PROBLEM: Below are some records; quote exactly the lines from the one that contains "Popular (18, 1752)" through the one that contains "[Are Cbd Gummies Legal in Arizona] (59, 662)", inclusive, and no others.

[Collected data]
[Start of Attachment]
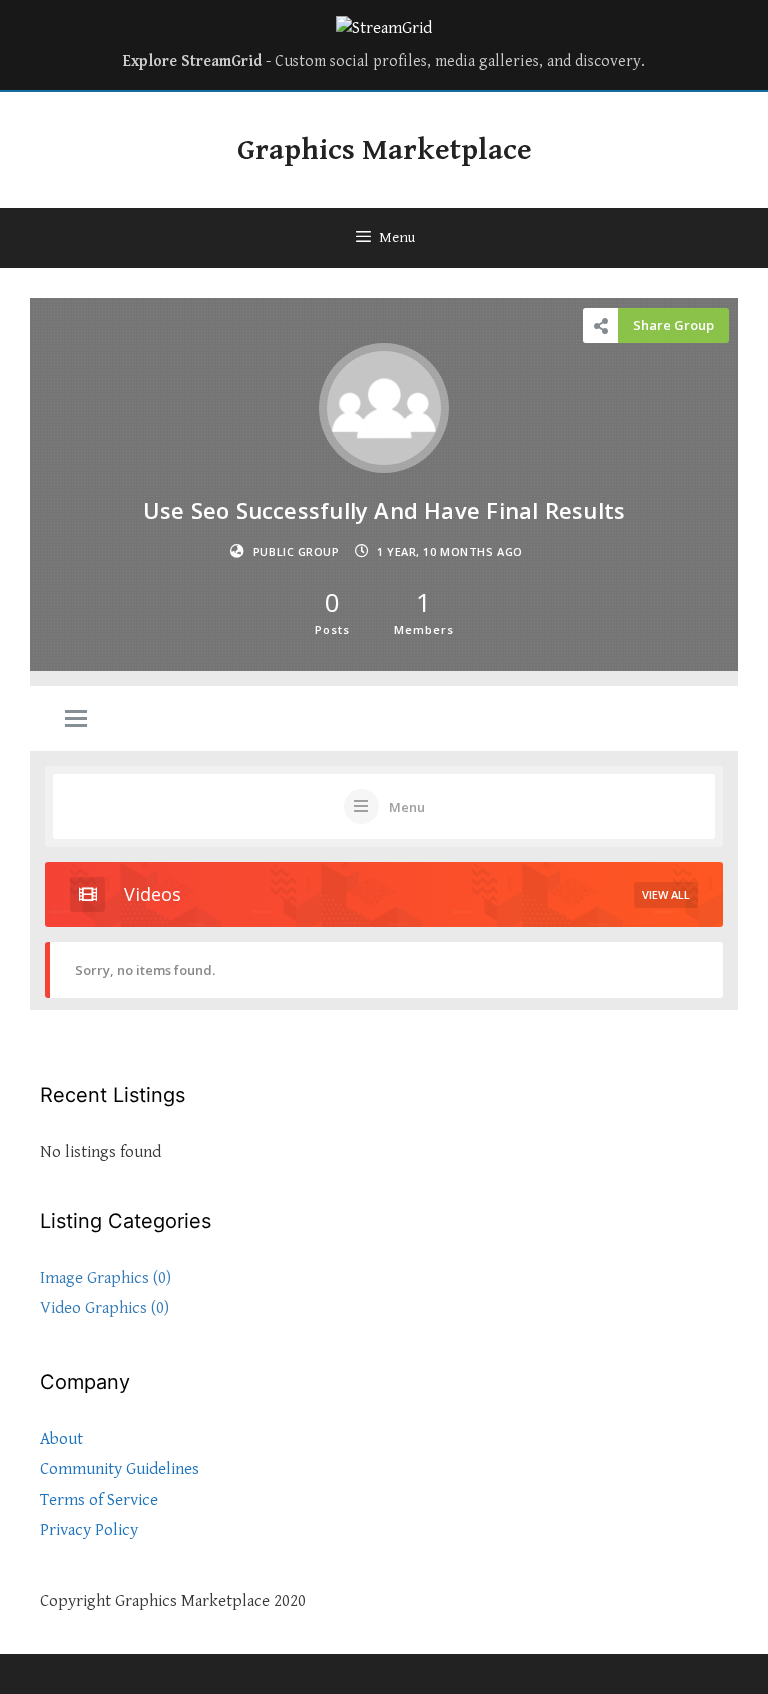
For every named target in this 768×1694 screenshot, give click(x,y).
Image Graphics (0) (105, 1278)
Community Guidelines (119, 1469)
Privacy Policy (89, 1530)
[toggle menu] (76, 720)
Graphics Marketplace (384, 150)
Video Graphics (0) (104, 1308)
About (61, 1439)
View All (666, 894)
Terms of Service (99, 1500)
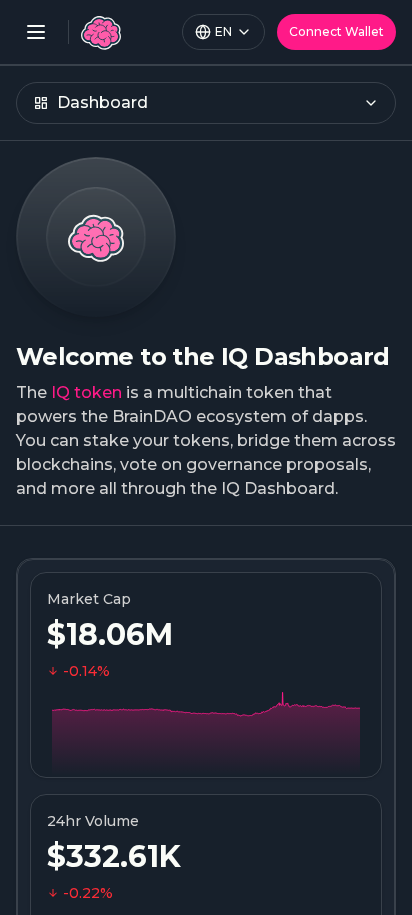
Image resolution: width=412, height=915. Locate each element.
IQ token (86, 392)
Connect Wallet (336, 31)
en (223, 31)
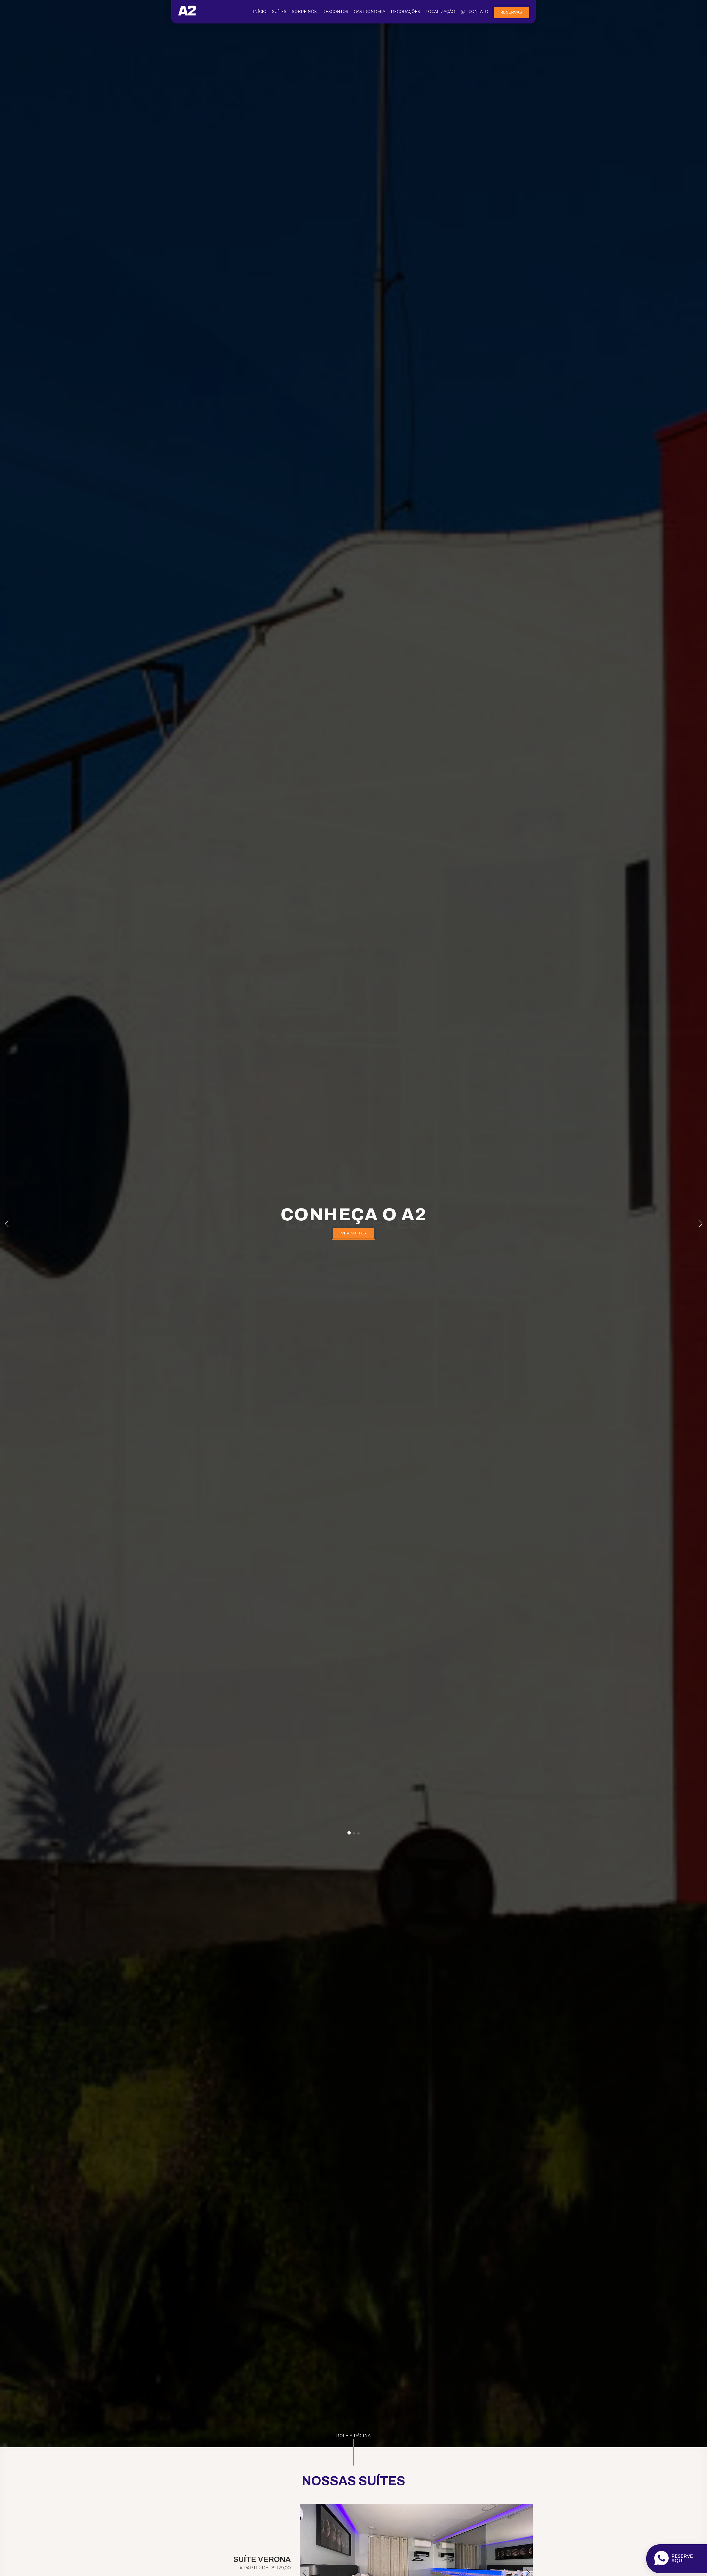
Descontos (335, 11)
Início (260, 11)
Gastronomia (369, 11)
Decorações (405, 11)
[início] (187, 13)
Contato (478, 11)
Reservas (511, 12)
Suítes (279, 11)
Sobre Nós (304, 11)
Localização (440, 11)
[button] (348, 1833)
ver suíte (353, 1241)
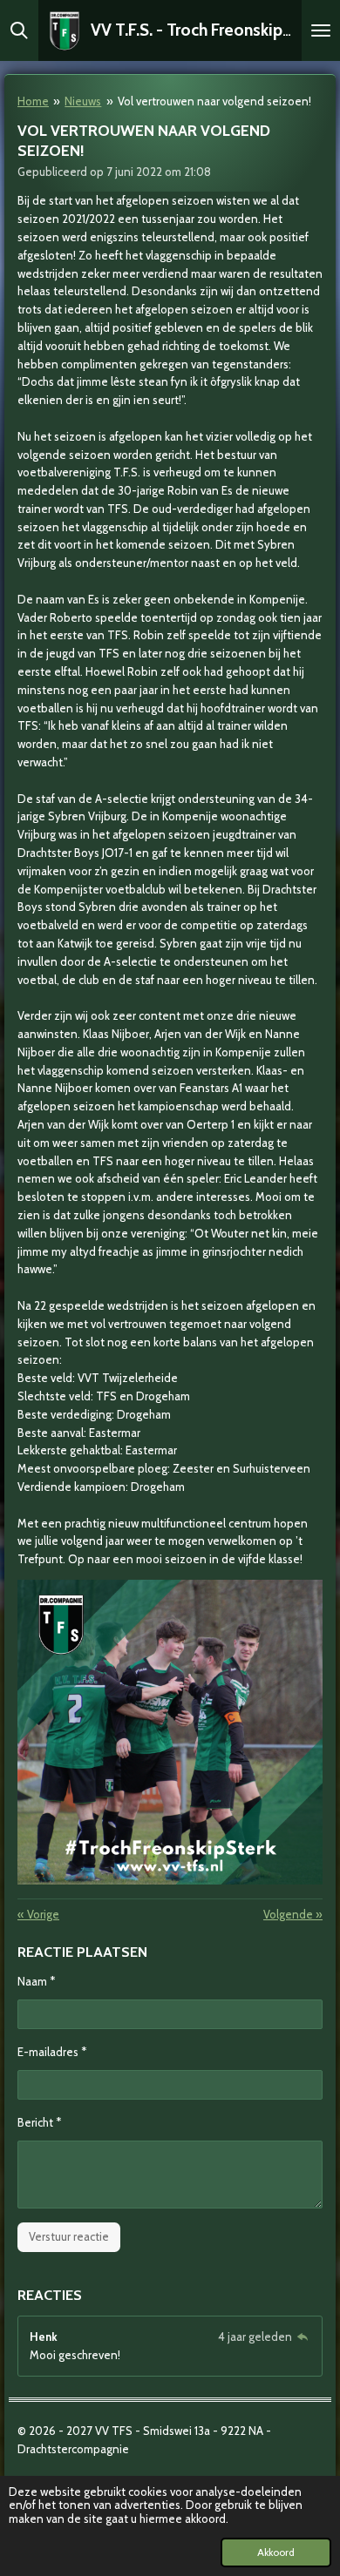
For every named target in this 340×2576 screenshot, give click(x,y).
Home (33, 101)
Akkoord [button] (276, 2552)
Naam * (36, 1981)
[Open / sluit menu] (321, 30)
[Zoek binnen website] (19, 30)
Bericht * (39, 2122)
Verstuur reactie (69, 2236)
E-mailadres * (51, 2052)
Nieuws (83, 101)
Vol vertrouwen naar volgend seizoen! (214, 101)
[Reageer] (302, 2336)
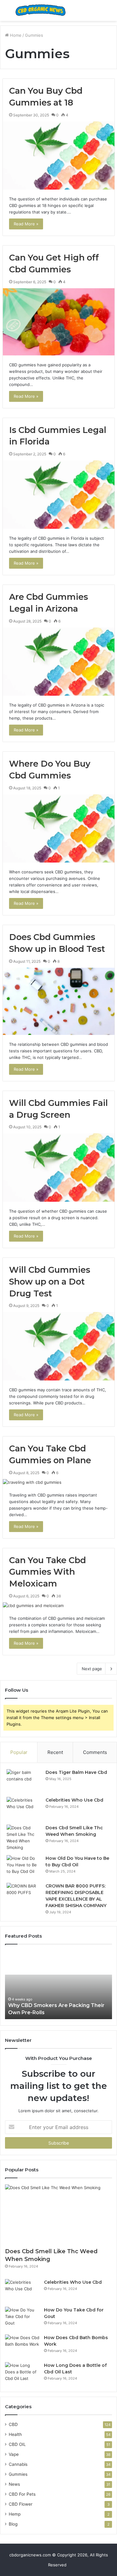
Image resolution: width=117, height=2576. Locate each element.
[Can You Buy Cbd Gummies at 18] (59, 155)
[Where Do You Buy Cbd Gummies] (59, 828)
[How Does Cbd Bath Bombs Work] (22, 2346)
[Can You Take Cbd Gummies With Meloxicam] (59, 1605)
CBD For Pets (22, 2494)
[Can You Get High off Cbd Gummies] (59, 321)
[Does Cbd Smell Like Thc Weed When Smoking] (24, 1838)
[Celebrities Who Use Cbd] (24, 1808)
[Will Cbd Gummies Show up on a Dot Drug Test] (59, 1346)
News (14, 2484)
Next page (92, 1668)
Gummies (18, 2474)
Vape (14, 2454)
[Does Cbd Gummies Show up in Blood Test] (59, 1001)
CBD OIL (17, 2444)
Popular (18, 1752)
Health (15, 2434)
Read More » (26, 223)
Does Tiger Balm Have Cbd (76, 1772)
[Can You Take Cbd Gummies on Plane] (59, 1482)
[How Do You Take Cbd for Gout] (22, 2318)
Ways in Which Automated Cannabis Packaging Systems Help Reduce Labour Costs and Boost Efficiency (54, 2005)
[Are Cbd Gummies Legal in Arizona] (59, 662)
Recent (55, 1752)
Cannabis (18, 2464)
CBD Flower (20, 2504)
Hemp (15, 2514)
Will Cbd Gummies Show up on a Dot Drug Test (49, 1282)
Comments (95, 1752)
[End of Attachment]
EXERCISE OUTPUT:
Popular (18, 1752)
Health (15, 2434)
Read More » (26, 223)
Does Tiger Balm Have Cbd (76, 1772)
[Can You Take Cbd Gummies on Plane] (59, 1482)
[How Do You Take Cbd for Gout] (22, 2318)
Ways in Which Automated Cannabis Packaging Systems Help Reduce Labour Costs and Boost Efficiency (54, 2005)
[Are Cbd Gummies Legal in Arizona] (59, 662)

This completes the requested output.